# rev hang...



## flyboy425 (Mar 16, 2010)

im not really sure what rev hang is but i think i might have experienced it the other day.

as i was driving home, i stopped at a stop light and proceeded to accelerate and at about 3000rpms i couldnt accelerate any further so i shifted to 2nd and just for a second it did it agian but then went away. ive driven since then and havent had an issue. i think it might be time to upgrade my GIAC software.

any ideas???


----------



## nothing-leaves-stock (Mar 1, 2005)

thats not rev hang. thats an issue. something isn't right with your car.


----------



## flyboy425 (Mar 16, 2010)

yeah i talked to some other ppl and i got the same thing. do you think i might need a reflash?


----------



## KulturKampf (Nov 30, 2009)

your car went into limp mode...mine did that to me when i needed new knock sensors


----------



## flyboy425 (Mar 16, 2010)

oh okay, im running eurojet headers, AWE Cat back, Carbonio CAI, and GIAC flash, i think i need more fuel tho.


----------



## nothing-leaves-stock (Mar 1, 2005)

there is NO way you need more fuel.
i have MORE then that done on my 2.5L and i have tons of fuel to go. we tested that.

as stated, i agree- it went into limp mode. get rid of the flash and get C2. never had an issue with theres going into limp mode...and i rev mine to 8200


----------



## flyboy425 (Mar 16, 2010)

yeah i think i need to do that cuz my CEL is on, reading cat below efficency threshold. that would probably get rid of it.


----------



## flyboy425 (Mar 16, 2010)

my friend has C2 on his 2.0 supercharged golf mk4 and he says he doesnt like it very much, he thinks it causing other problems with his electircal systems.


----------



## nothing-leaves-stock (Mar 1, 2005)

not possible, a flash can't cause eletrical issues. thats like saying "windows7" made the lamp next to the pc not work cause its in the same outlet.

also, C2 flash for a 2.0 VS a 2.5 is totally differnt.


----------



## flyboy425 (Mar 16, 2010)

yeah i figured. im located in seattle so wheres the closet c2?


----------



## uniblack20 (Oct 9, 2007)

Mine did the same thing the other day when i stepped on it one hard time in 2nd gear it hung and i shifted into third and didn't happen again and for some reason to me it doesn't sound as loud after 4000Rpms ( may be because of me thinking i messed something up).
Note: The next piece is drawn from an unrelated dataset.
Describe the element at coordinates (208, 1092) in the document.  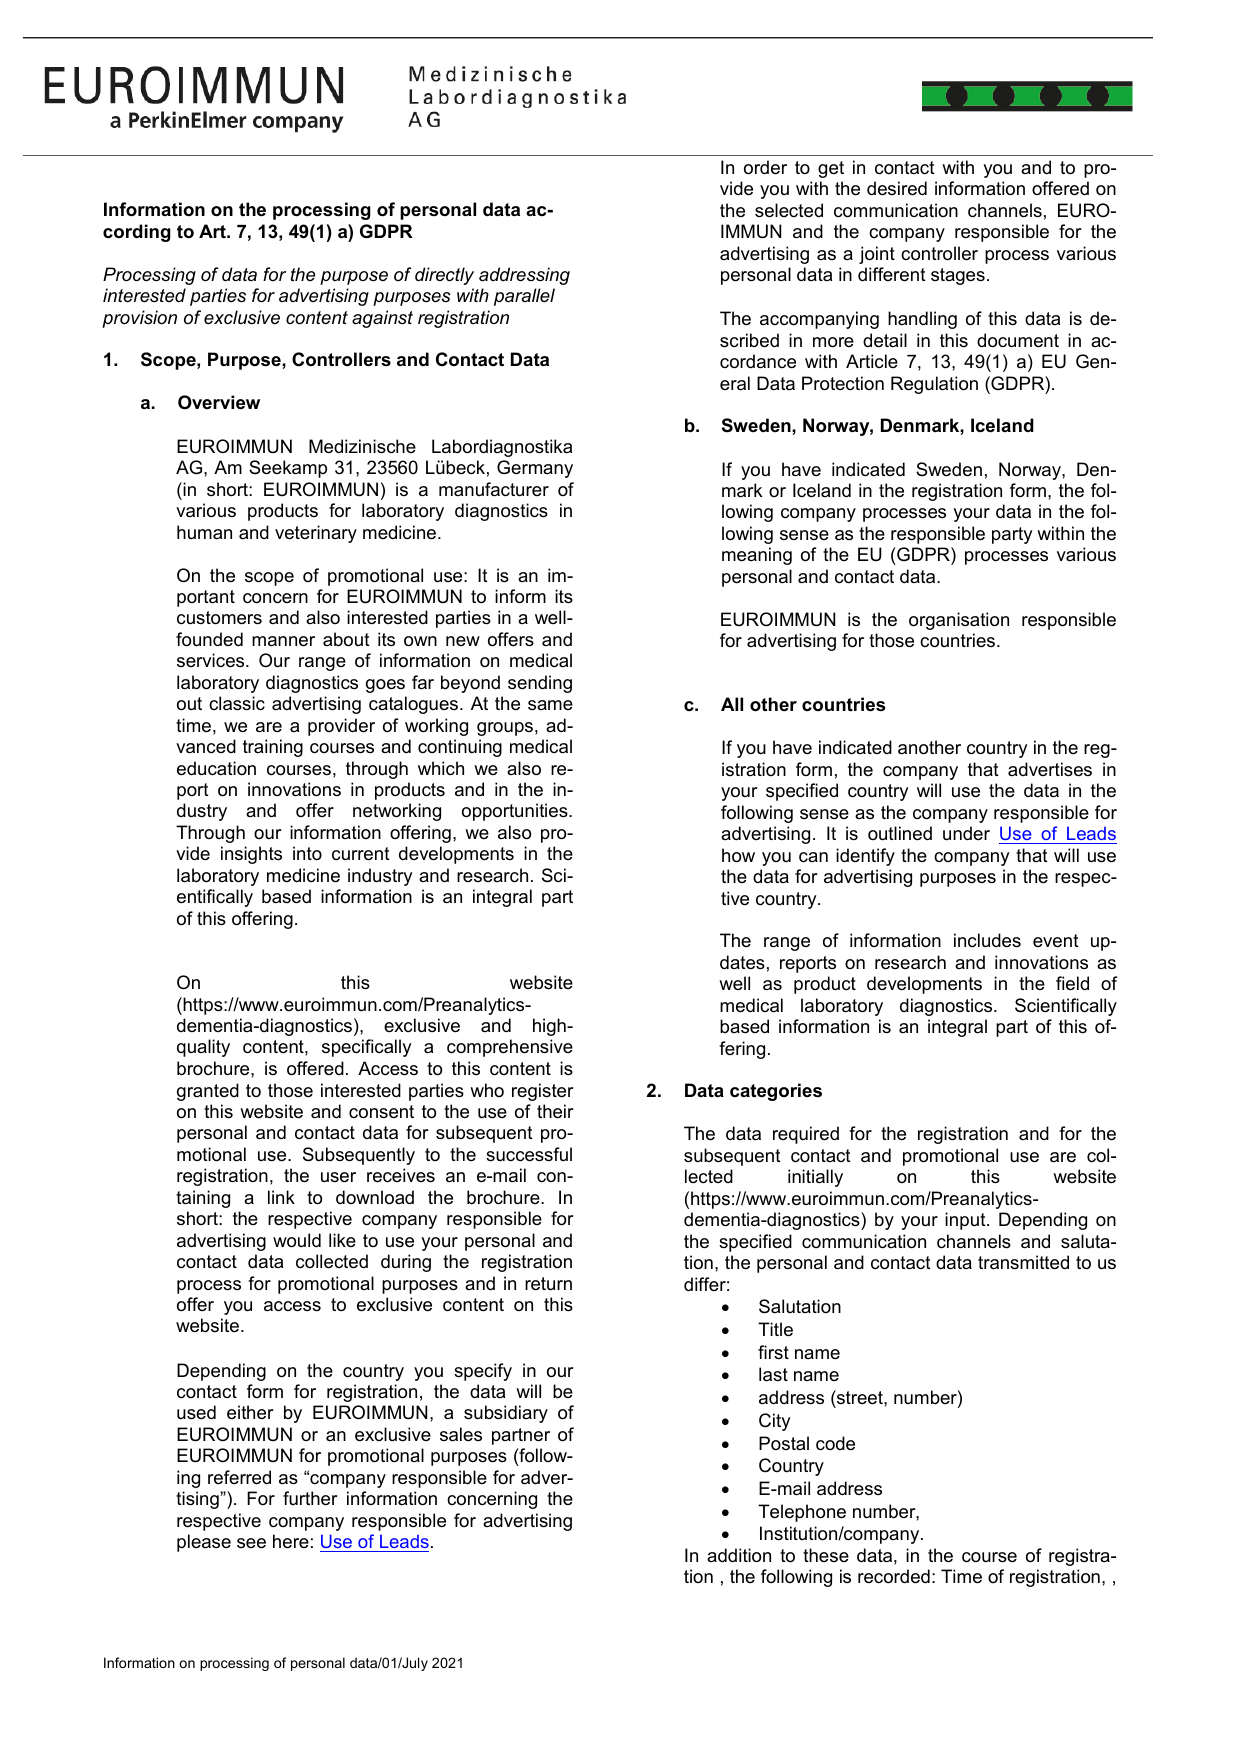
I see `granted` at that location.
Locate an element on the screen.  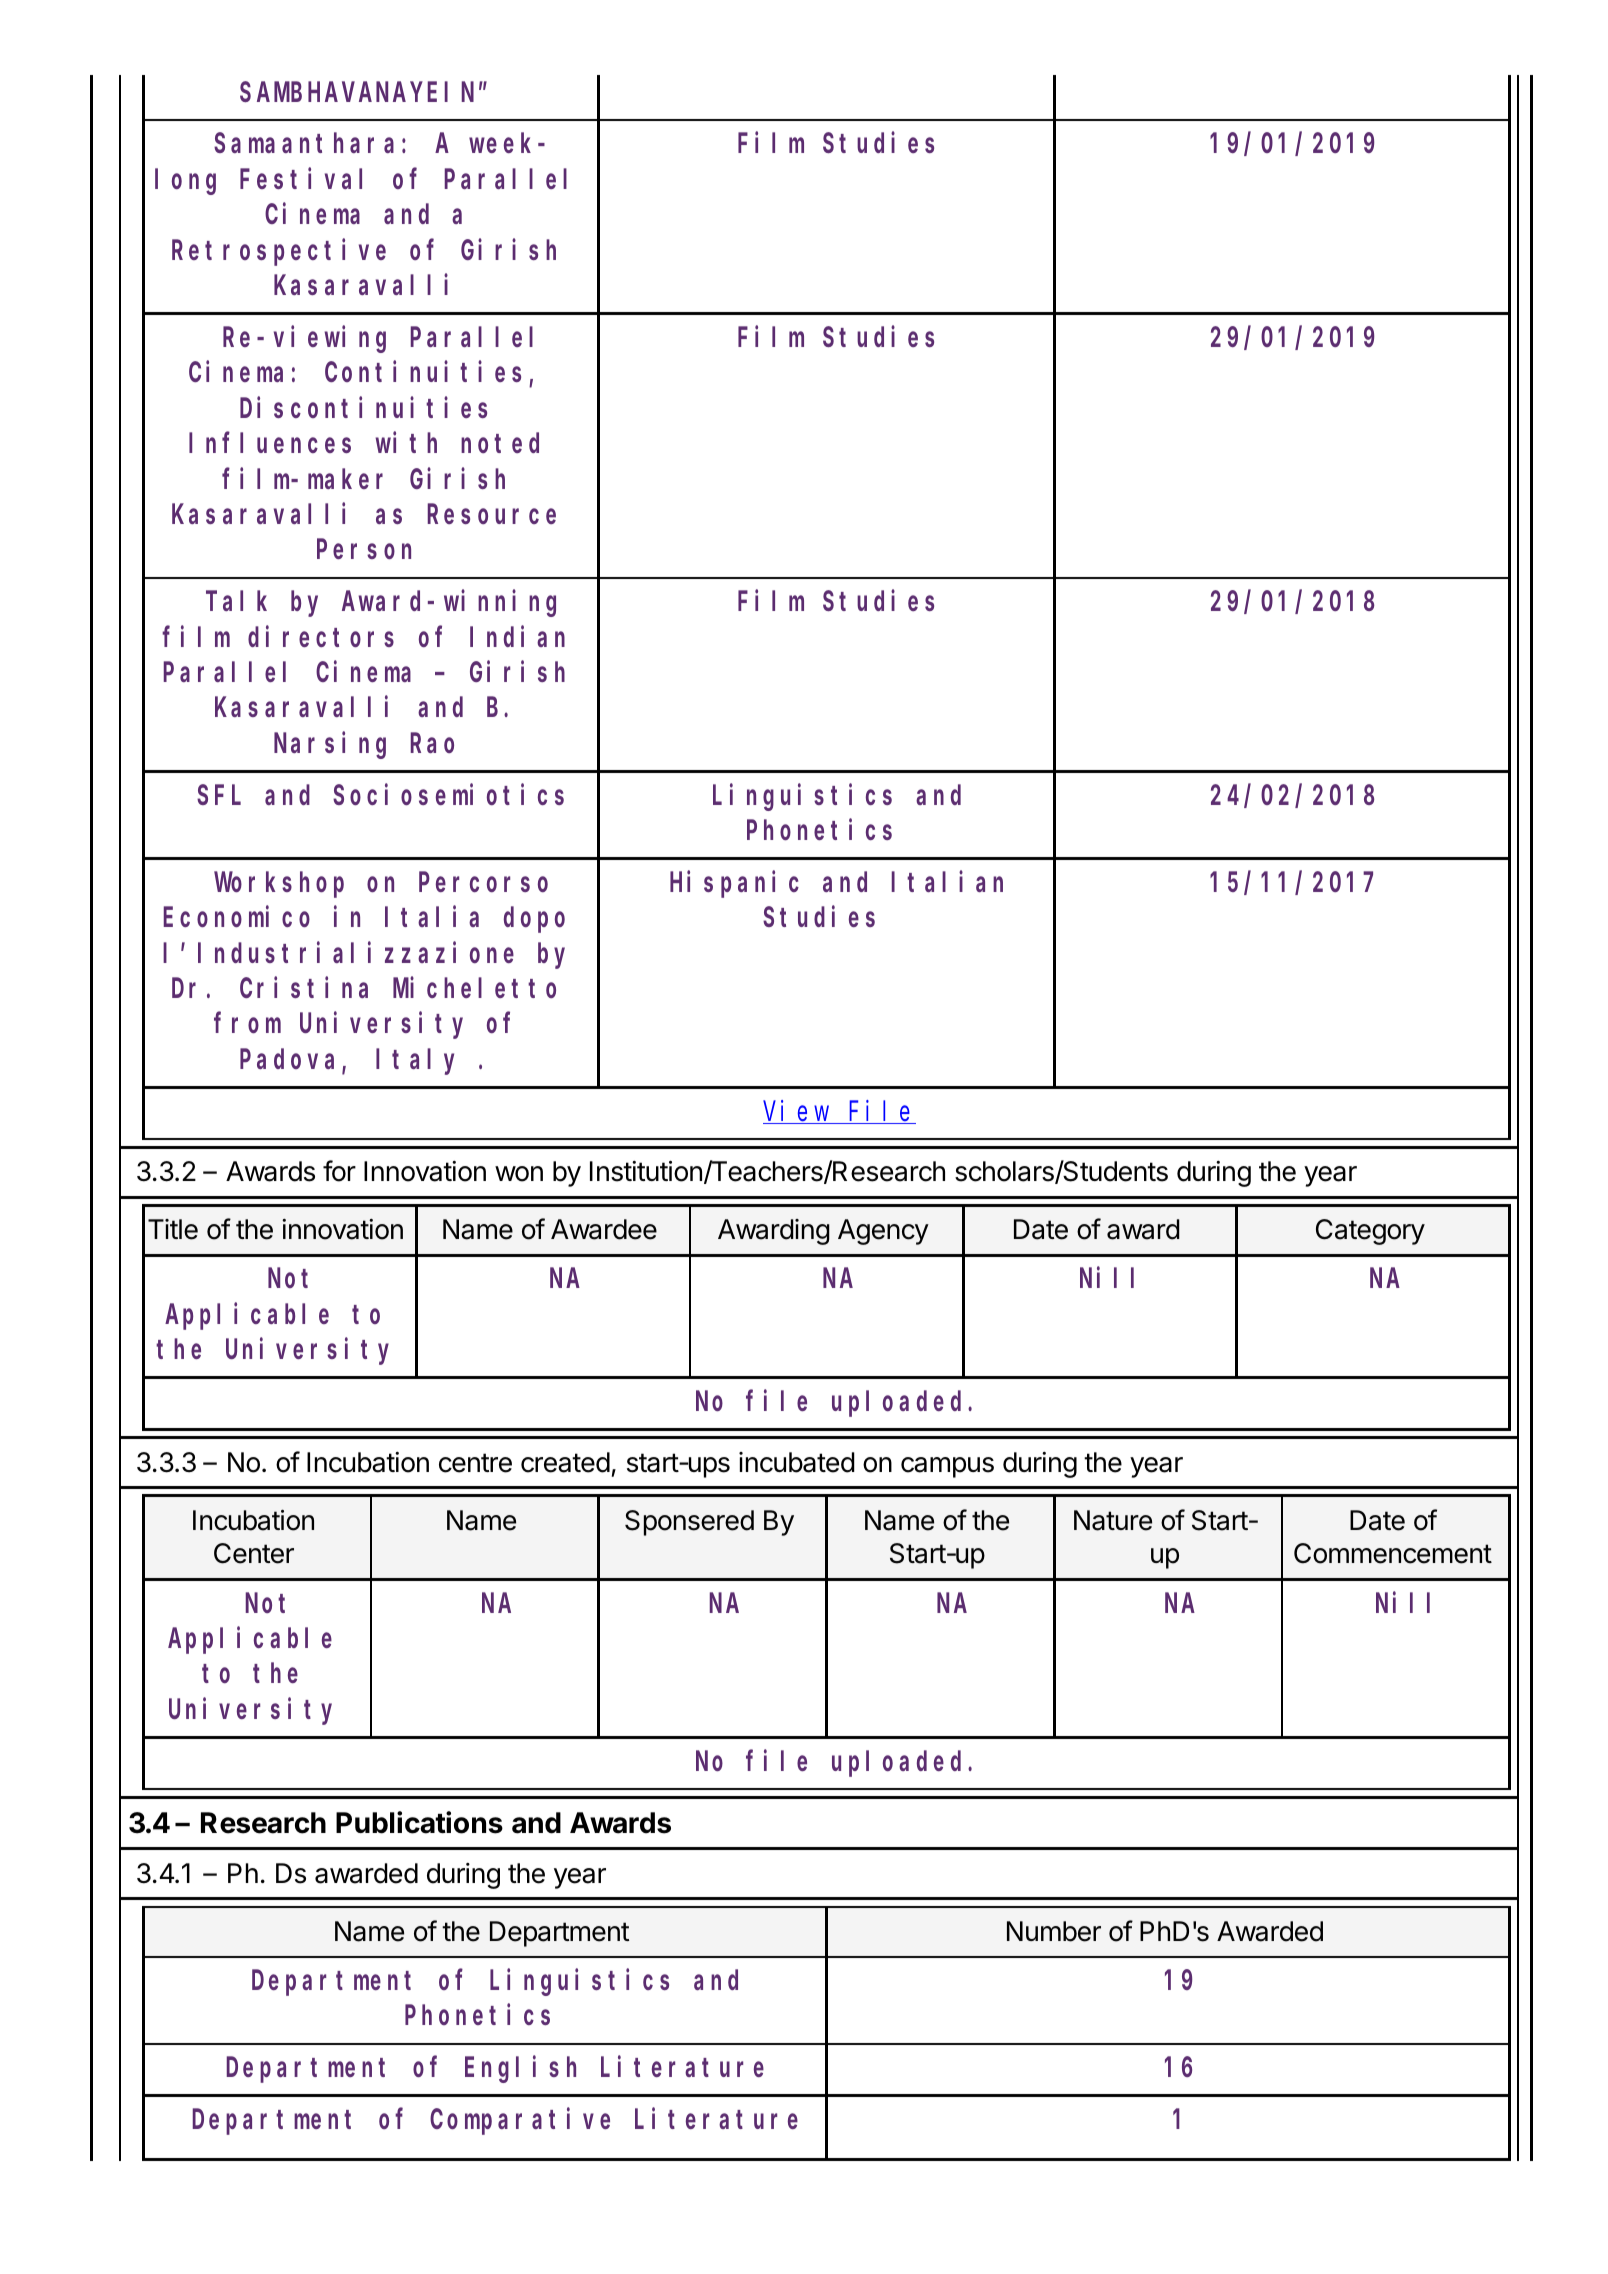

I have Carbonia intake, Eurojet header,Eurojet cat-back exhaust and Apr tune. What could of happened and how can i fix it?


----------



## thygreyt (Jun 7, 2009)

dude, for you, since you have the eurojet header, i would recomend Unitronic.
since eurojet works pretty close with unitronic, the tune is more specific to those headers (stage 2)


----------



## Turbonix (Oct 2, 2008)

> there is NO way you need more fuel.
> i have MORE then that done on my 2.5L and i have tons of fuel to go. we tested that.
> 
> as stated, i agree- it went into limp mode. get rid of the flash and get C2. never had an issue with theres going into limp mode...and i rev mine to 8200


how does c2 software allow you to rev to 8200? or is that just you pushing your car to its absolute dangerous limits? Cuz i''m running C2's stage 2 turbo kit and i sure cant run my car to 8200 RPM's safely...

I'm just wondering, cuz i would love to hit 8200 rpm's :thumbup:


----------



## nothing-leaves-stock (Mar 1, 2005)

my car and c2's car has the test cams in it...thats how we can rev higher


----------